* _Task brief_: Output, exactly and in full, only the lines from the one containing "Click the green key color swatch" to the last line of the data. Pictures should not appear.

[Records from a data source]

++++++++++++++++++++

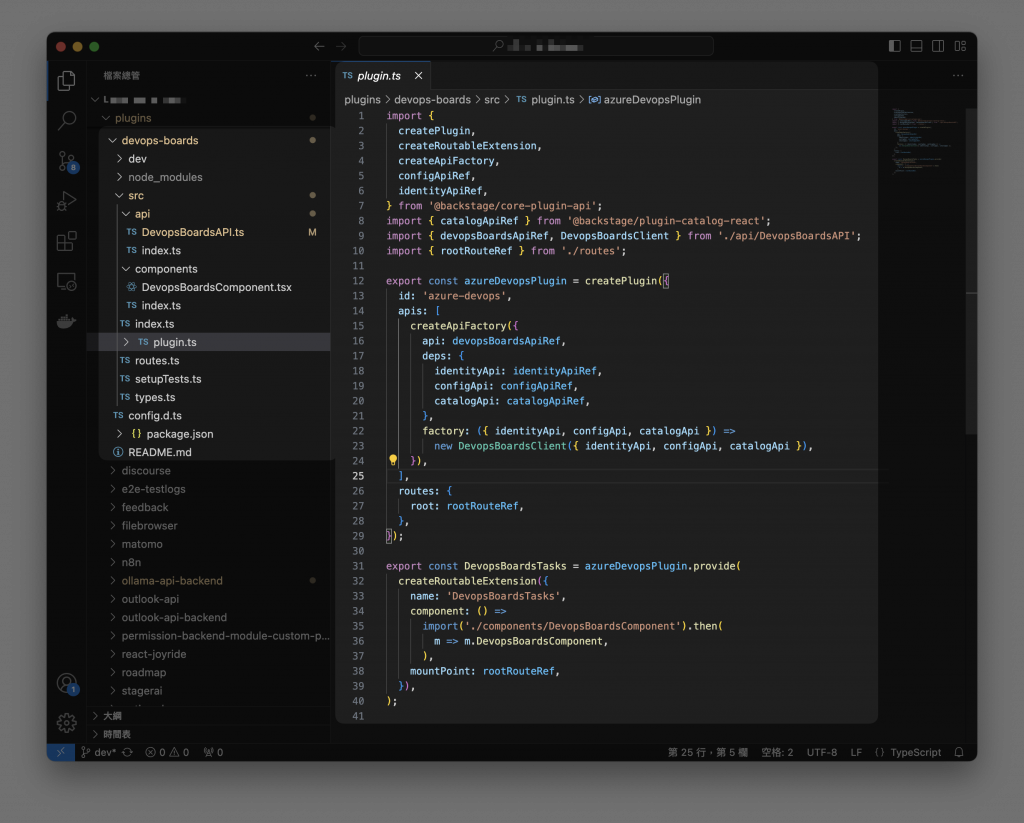Click the command center search field
Image resolution: width=1024 pixels, height=823 pixels.
click(x=536, y=46)
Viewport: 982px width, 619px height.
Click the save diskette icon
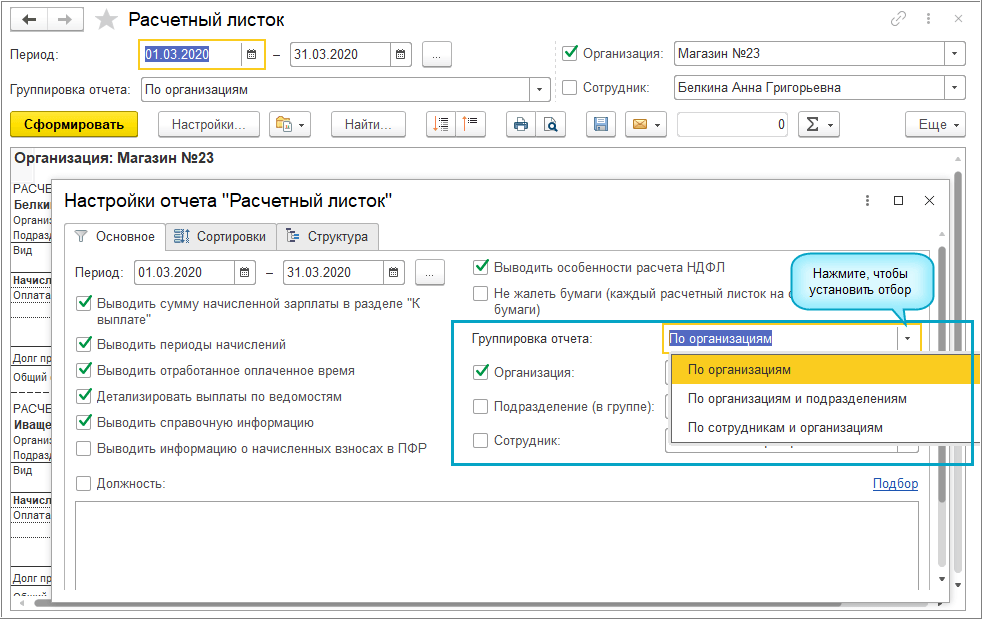point(601,125)
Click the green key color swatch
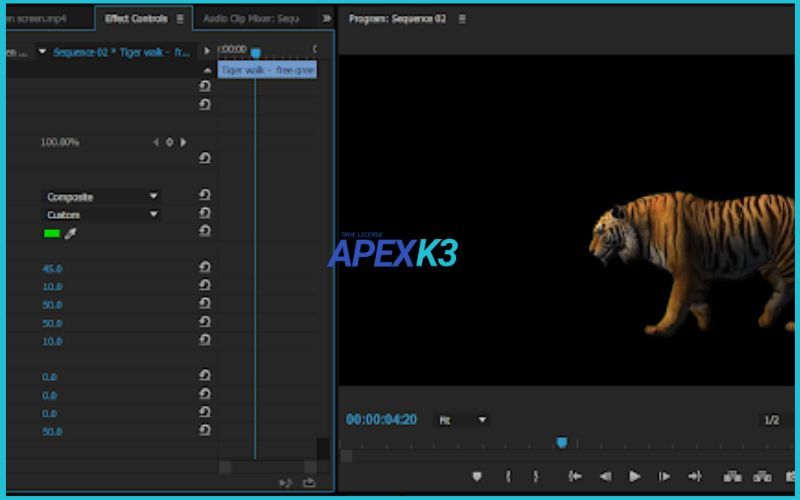 pyautogui.click(x=51, y=234)
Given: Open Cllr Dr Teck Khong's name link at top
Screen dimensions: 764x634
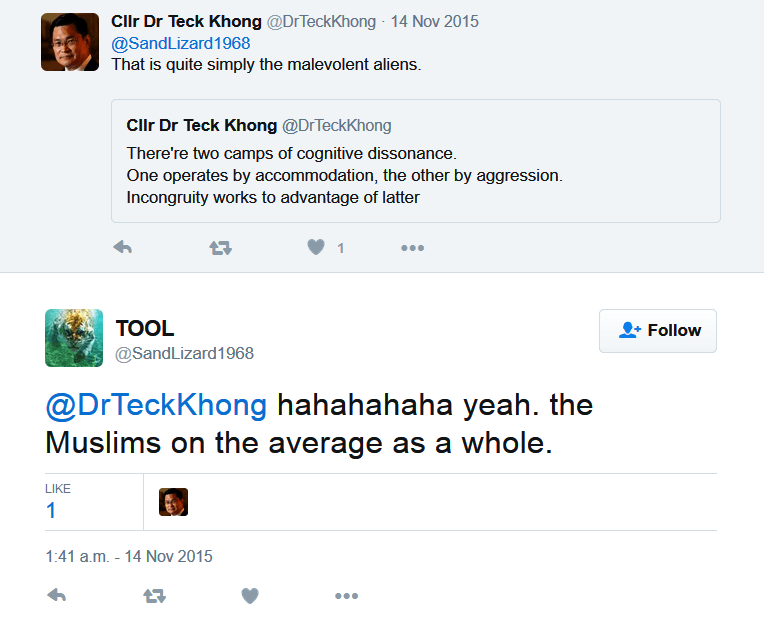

++++++++++++++++++++

* _Response area_:
Click the green key color swatch
 pyautogui.click(x=51, y=234)
Given: Open Cllr Dr Teck Khong's name link at top
Screen dimensions: 764x634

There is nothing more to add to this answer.